__Exercise description__
The whole of the material needs to be repeated exactly, line for line.

__Supplied material__
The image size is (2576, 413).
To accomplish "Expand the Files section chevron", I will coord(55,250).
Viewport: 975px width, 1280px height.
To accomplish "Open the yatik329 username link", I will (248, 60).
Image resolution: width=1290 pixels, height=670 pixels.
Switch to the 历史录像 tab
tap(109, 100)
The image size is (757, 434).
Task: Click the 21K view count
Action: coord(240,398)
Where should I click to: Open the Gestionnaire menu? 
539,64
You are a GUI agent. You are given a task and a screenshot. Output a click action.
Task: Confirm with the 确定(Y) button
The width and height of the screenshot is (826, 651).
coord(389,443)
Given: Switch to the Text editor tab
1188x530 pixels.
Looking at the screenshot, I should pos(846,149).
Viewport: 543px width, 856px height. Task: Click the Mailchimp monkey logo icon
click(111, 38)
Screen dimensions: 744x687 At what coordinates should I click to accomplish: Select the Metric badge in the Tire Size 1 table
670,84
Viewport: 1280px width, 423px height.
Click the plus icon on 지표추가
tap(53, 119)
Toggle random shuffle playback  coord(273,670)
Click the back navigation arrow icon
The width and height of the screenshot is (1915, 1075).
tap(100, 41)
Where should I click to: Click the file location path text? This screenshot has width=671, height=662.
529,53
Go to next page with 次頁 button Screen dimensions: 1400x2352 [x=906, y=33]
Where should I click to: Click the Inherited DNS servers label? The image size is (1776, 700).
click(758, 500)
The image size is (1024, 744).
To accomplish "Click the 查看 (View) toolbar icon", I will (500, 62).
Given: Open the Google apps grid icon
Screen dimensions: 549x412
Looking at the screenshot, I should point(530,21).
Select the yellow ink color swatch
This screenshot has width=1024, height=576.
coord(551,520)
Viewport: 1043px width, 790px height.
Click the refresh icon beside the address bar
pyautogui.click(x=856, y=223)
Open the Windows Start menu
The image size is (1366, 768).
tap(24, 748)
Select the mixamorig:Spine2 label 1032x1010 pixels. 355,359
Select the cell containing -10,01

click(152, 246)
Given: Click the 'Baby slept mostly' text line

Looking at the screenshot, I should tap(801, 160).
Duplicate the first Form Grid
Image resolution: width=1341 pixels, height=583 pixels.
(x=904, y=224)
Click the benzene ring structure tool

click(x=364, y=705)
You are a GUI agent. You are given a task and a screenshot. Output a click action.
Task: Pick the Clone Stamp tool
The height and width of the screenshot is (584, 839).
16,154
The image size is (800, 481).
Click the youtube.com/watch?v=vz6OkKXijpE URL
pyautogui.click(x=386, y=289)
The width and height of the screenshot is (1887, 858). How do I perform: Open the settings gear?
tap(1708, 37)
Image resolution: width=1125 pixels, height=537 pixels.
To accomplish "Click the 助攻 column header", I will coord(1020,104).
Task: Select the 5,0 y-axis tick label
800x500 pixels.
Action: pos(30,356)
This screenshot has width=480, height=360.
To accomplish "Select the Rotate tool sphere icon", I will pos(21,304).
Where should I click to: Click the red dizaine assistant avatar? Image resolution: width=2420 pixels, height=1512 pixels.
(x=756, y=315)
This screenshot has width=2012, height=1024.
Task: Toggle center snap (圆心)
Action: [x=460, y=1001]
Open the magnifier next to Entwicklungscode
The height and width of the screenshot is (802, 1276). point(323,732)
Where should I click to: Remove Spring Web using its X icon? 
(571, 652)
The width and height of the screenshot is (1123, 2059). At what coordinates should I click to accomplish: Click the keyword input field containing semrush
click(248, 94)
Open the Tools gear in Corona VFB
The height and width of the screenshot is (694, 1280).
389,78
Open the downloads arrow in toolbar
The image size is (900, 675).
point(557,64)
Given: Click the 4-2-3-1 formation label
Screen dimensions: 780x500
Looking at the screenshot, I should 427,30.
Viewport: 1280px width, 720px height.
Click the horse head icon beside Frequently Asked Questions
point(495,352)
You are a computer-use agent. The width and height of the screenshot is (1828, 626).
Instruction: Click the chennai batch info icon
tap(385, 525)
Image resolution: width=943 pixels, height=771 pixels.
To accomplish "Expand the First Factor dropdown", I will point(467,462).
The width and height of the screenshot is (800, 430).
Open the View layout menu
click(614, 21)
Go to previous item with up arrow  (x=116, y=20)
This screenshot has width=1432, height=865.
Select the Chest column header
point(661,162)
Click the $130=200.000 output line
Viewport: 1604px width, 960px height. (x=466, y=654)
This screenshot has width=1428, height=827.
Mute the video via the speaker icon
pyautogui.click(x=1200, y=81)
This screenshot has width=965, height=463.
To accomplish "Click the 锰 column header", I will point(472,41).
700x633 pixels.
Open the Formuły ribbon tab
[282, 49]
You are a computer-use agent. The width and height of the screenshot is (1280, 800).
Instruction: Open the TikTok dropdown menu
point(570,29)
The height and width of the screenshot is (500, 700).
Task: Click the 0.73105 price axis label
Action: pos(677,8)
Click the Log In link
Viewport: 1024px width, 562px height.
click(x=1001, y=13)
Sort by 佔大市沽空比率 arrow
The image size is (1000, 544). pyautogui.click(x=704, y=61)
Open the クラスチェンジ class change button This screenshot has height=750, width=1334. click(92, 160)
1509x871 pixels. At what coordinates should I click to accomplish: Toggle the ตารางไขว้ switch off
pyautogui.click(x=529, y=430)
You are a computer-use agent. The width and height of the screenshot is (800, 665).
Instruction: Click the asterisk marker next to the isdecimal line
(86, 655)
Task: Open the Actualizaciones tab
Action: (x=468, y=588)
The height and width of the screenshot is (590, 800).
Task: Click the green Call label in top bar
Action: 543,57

__Worked solution__
The image size is (2576, 413).
To accomplish "Expand the Files section chevron", I will coord(55,250).
Viewport: 975px width, 1280px height.
To accomplish "Open the yatik329 username link", I will (248, 60).
Image resolution: width=1290 pixels, height=670 pixels.
Switch to the 历史录像 tab
tap(109, 100)
The image size is (757, 434).
Task: Click the 21K view count
Action: coord(240,398)
Where should I click to: Open the Gestionnaire menu? 
539,64
You are a GUI agent. You are given a task and a screenshot. Output a click action.
Task: Confirm with the 确定(Y) button
The width and height of the screenshot is (826, 651).
coord(389,443)
Given: Switch to the Text editor tab
1188x530 pixels.
Looking at the screenshot, I should pos(846,149).
Viewport: 543px width, 856px height. Task: Click the Mailchimp monkey logo icon
click(111, 38)
Screen dimensions: 744x687 At what coordinates should I click to accomplish: Select the Metric badge in the Tire Size 1 table
670,84
Viewport: 1280px width, 423px height.
Click the plus icon on 지표추가
tap(53, 119)
Toggle random shuffle playback  coord(273,670)
Click the back navigation arrow icon
The width and height of the screenshot is (1915, 1075).
tap(100, 41)
Where should I click to: Click the file location path text? This screenshot has width=671, height=662.
529,53
Go to next page with 次頁 button Screen dimensions: 1400x2352 [x=906, y=33]
Where should I click to: Click the Inherited DNS servers label? The image size is (1776, 700).
click(758, 500)
The image size is (1024, 744).
To accomplish "Click the 查看 (View) toolbar icon", I will (500, 62).
Given: Open the Google apps grid icon
Screen dimensions: 549x412
Looking at the screenshot, I should point(530,21).
Select the yellow ink color swatch
This screenshot has width=1024, height=576.
coord(551,520)
Viewport: 1043px width, 790px height.
Click the refresh icon beside the address bar
pyautogui.click(x=856, y=223)
Open the Windows Start menu
The image size is (1366, 768).
tap(24, 748)
Select the mixamorig:Spine2 label 1032x1010 pixels. 355,359
Select the cell containing -10,01

click(152, 246)
Given: Click the 'Baby slept mostly' text line

Looking at the screenshot, I should tap(801, 160).
Duplicate the first Form Grid
Image resolution: width=1341 pixels, height=583 pixels.
(x=904, y=224)
Click the benzene ring structure tool

click(x=364, y=705)
You are a GUI agent. You are given a task and a screenshot. Output a click action.
Task: Pick the Clone Stamp tool
The height and width of the screenshot is (584, 839).
16,154
The image size is (800, 481).
Click the youtube.com/watch?v=vz6OkKXijpE URL
pyautogui.click(x=386, y=289)
The width and height of the screenshot is (1887, 858). How do I perform: Open the settings gear?
tap(1708, 37)
Image resolution: width=1125 pixels, height=537 pixels.
To accomplish "Click the 助攻 column header", I will coord(1020,104).
Task: Select the 5,0 y-axis tick label
800x500 pixels.
Action: pos(30,356)
This screenshot has width=480, height=360.
To accomplish "Select the Rotate tool sphere icon", I will pos(21,304).
Where should I click to: Click the red dizaine assistant avatar? Image resolution: width=2420 pixels, height=1512 pixels.
(x=756, y=315)
This screenshot has width=2012, height=1024.
Task: Toggle center snap (圆心)
Action: [x=460, y=1001]
Open the magnifier next to Entwicklungscode
The height and width of the screenshot is (802, 1276). point(323,732)
Where should I click to: Remove Spring Web using its X icon? 
(571, 652)
The width and height of the screenshot is (1123, 2059). At what coordinates should I click to accomplish: Click the keyword input field containing semrush
click(248, 94)
Open the Tools gear in Corona VFB
The height and width of the screenshot is (694, 1280).
389,78
Open the downloads arrow in toolbar
The image size is (900, 675).
point(557,64)
Given: Click the 4-2-3-1 formation label
Screen dimensions: 780x500
Looking at the screenshot, I should 427,30.
Viewport: 1280px width, 720px height.
Click the horse head icon beside Frequently Asked Questions
point(495,352)
You are a computer-use agent. The width and height of the screenshot is (1828, 626).
Instruction: Click the chennai batch info icon
tap(385, 525)
Image resolution: width=943 pixels, height=771 pixels.
To accomplish "Expand the First Factor dropdown", I will point(467,462).
The width and height of the screenshot is (800, 430).
Open the View layout menu
click(614, 21)
Go to previous item with up arrow  (x=116, y=20)
This screenshot has width=1432, height=865.
Select the Chest column header
point(661,162)
Click the $130=200.000 output line
Viewport: 1604px width, 960px height. (x=466, y=654)
This screenshot has width=1428, height=827.
Mute the video via the speaker icon
pyautogui.click(x=1200, y=81)
This screenshot has width=965, height=463.
To accomplish "Click the 锰 column header", I will point(472,41).
700x633 pixels.
Open the Formuły ribbon tab
[282, 49]
You are a computer-use agent. The width and height of the screenshot is (1280, 800).
Instruction: Open the TikTok dropdown menu
point(570,29)
The height and width of the screenshot is (500, 700).
Task: Click the 0.73105 price axis label
Action: pos(677,8)
Click the Log In link
Viewport: 1024px width, 562px height.
click(x=1001, y=13)
Sort by 佔大市沽空比率 arrow
The image size is (1000, 544). pyautogui.click(x=704, y=61)
Open the クラスチェンジ class change button This screenshot has height=750, width=1334. click(92, 160)
1509x871 pixels. At what coordinates should I click to accomplish: Toggle the ตารางไขว้ switch off
pyautogui.click(x=529, y=430)
You are a computer-use agent. The width and height of the screenshot is (800, 665).
Instruction: Click the asterisk marker next to the isdecimal line
(86, 655)
Task: Open the Actualizaciones tab
Action: (x=468, y=588)
The height and width of the screenshot is (590, 800).
Task: Click the green Call label in top bar
Action: 543,57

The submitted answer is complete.